Will my retirement savings last?

If you’ve been watching the markets lately and wondering whether your retirement income will hold up, you’re not alone. Bull and bear market predictions, steep market swings, stubborn inflation, and global uncertainty have many of our clients asking the same question: “Is my money still going to last?” The short answer is: with the right plan in place, yes.

Sequence of Returns Risk

During your working years, a market downturn was a setback — but you had time to recover. In retirement, the dynamic changes. You’re drawing down your portfolio rather than adding to it, which means a prolonged downturn early in retirement can have an outsized effect on how long your money lasts. This is known as sequence of returns risk — the danger of withdrawing too much from a portfolio during an extended downturn early in retirement. This type of risk is one of the most important concepts in retirement planning and the real risk for retirees.

Structure

That is precisely why retirement income planning is not simply about “taking 4%” or living off dividends. It is about structure:

  • A thoughtful strategy typically includes cash reserves for near-term spending, high-quality bonds for stability, equities to preserve purchasing power
  • A flexible withdrawal framework that allows adjustments when markets are unusually strong or weak.

When these pieces are in place, built in your financial plan, volatility becomes something we prepare for — not something that forces reactive decisions.

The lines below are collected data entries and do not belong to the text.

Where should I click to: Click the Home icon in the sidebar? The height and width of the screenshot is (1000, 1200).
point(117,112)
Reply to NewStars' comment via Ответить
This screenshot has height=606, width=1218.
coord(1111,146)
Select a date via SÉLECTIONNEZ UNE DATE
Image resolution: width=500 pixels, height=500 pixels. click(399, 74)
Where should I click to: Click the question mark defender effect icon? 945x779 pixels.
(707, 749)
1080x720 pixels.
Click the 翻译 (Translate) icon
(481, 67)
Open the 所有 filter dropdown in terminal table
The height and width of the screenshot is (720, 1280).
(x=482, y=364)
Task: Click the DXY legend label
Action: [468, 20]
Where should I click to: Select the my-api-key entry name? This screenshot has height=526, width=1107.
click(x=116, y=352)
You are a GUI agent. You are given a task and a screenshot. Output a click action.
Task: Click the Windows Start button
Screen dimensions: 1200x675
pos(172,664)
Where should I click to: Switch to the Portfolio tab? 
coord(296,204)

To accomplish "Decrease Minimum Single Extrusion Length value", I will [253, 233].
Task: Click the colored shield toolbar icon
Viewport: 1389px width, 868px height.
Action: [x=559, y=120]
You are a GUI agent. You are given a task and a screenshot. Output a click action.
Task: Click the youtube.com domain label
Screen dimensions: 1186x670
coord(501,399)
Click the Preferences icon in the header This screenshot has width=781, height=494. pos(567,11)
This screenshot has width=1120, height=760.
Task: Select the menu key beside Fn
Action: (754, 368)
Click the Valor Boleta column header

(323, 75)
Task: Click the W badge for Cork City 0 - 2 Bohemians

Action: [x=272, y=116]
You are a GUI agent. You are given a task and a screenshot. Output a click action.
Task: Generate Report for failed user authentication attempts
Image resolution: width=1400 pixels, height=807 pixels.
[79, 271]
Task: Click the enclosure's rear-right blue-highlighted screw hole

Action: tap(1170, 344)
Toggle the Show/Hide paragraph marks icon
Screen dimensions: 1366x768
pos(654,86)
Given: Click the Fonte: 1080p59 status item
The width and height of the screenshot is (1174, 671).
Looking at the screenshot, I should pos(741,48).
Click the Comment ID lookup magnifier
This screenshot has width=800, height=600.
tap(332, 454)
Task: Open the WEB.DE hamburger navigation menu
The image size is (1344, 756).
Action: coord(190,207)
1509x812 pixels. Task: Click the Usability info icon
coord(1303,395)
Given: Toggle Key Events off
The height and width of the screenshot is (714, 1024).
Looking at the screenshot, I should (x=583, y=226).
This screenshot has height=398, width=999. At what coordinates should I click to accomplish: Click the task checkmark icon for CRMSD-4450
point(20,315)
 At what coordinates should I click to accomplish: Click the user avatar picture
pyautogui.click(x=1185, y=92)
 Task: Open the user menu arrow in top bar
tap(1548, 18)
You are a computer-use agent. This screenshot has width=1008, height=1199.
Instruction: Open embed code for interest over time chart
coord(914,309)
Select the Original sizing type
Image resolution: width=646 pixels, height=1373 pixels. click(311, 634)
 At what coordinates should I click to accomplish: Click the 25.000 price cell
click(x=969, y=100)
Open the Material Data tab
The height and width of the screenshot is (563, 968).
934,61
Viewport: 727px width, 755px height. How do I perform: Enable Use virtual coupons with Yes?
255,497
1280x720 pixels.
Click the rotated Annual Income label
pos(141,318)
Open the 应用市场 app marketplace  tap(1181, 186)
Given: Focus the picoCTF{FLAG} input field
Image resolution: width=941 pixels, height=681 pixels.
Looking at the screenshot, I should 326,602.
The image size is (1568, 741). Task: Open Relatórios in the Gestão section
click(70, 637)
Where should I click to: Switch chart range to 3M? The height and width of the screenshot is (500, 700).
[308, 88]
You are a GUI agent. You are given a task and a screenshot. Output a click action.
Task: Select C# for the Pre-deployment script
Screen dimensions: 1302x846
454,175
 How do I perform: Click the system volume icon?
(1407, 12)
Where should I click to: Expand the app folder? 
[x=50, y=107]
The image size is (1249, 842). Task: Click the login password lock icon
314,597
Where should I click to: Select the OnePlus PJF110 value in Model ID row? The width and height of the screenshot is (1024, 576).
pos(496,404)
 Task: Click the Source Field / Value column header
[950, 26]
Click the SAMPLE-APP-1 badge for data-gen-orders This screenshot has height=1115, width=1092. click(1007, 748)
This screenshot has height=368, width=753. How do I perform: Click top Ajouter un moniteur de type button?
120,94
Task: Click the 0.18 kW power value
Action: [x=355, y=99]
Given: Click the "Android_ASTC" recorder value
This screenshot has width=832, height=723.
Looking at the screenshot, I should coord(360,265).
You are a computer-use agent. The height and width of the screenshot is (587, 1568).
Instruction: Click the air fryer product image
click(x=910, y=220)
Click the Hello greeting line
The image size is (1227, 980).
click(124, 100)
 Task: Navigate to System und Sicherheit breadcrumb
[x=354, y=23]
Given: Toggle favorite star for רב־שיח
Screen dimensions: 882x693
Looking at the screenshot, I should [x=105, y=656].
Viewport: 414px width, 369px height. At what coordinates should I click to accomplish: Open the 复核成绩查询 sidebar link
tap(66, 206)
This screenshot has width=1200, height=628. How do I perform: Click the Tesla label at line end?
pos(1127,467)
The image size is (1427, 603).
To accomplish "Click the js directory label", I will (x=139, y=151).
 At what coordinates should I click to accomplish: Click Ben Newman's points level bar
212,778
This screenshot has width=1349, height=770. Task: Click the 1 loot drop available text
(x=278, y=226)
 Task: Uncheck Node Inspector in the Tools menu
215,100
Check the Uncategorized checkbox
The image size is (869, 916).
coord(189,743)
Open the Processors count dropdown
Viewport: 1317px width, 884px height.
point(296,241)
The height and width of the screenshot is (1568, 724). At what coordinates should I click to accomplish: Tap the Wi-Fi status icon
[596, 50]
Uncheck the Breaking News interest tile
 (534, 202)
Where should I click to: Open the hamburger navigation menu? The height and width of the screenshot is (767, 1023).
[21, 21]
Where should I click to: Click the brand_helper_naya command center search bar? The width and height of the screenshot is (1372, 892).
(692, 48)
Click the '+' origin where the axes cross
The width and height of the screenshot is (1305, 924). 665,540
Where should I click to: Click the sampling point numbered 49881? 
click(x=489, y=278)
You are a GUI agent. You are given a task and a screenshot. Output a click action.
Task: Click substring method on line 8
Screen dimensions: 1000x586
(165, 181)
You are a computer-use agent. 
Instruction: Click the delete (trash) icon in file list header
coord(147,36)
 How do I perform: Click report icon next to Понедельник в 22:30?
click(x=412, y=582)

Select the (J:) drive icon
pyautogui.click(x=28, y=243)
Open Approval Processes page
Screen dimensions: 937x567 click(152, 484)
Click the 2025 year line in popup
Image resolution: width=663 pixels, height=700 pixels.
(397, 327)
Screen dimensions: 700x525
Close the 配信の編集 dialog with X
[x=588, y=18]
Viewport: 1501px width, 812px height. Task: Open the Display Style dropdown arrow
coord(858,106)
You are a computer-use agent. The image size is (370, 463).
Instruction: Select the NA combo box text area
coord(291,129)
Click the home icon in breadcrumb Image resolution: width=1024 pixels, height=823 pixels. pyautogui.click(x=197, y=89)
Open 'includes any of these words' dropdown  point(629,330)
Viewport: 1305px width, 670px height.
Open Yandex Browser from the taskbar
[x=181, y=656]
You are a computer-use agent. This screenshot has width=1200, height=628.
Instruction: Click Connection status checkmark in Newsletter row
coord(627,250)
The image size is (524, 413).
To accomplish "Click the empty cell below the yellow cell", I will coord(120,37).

Diversified Income Streams

It is also worth remembering that income in retirement does not come solely from portfolio withdrawals. Social Security, pensions (where applicable), dividends, and bond interest all contribute to a diversified income stream. Even in difficult market years, many of these sources continue uninterrupted.

Periods of volatility often feel more threatening than they truly are because retirement changes our psychology. Also remember that it is human to feel a market down turn  translated as a ‘loss’) much more than an upward market. During accumulation years, market dips can feel like opportunities. During retirement, they can feel like personal threats. But the underlying investment principles do not change simply because the paycheck has stopped.

Financial Plan

The purpose of planning is to build resilience before uncertainty arrives. In a good plan the structure of your investments strengthens the stability of your portfolio and will make your money last. We also ‘test’ your financial plan for many different sequences of returns, and when the majority of the results are positive, we declare your financial plan solid.

If you find yourself feeling uneasy during market swings, that is entirely normal. This is a good moment to revisit your plan — not to overhaul it, but to confirm that your income strategy still aligns with your spending needs, risk tolerance, and long-term goals.

Markets will continue to fluctuate. They always have. The more important question is whether your retirement plan was designed with that reality in mind.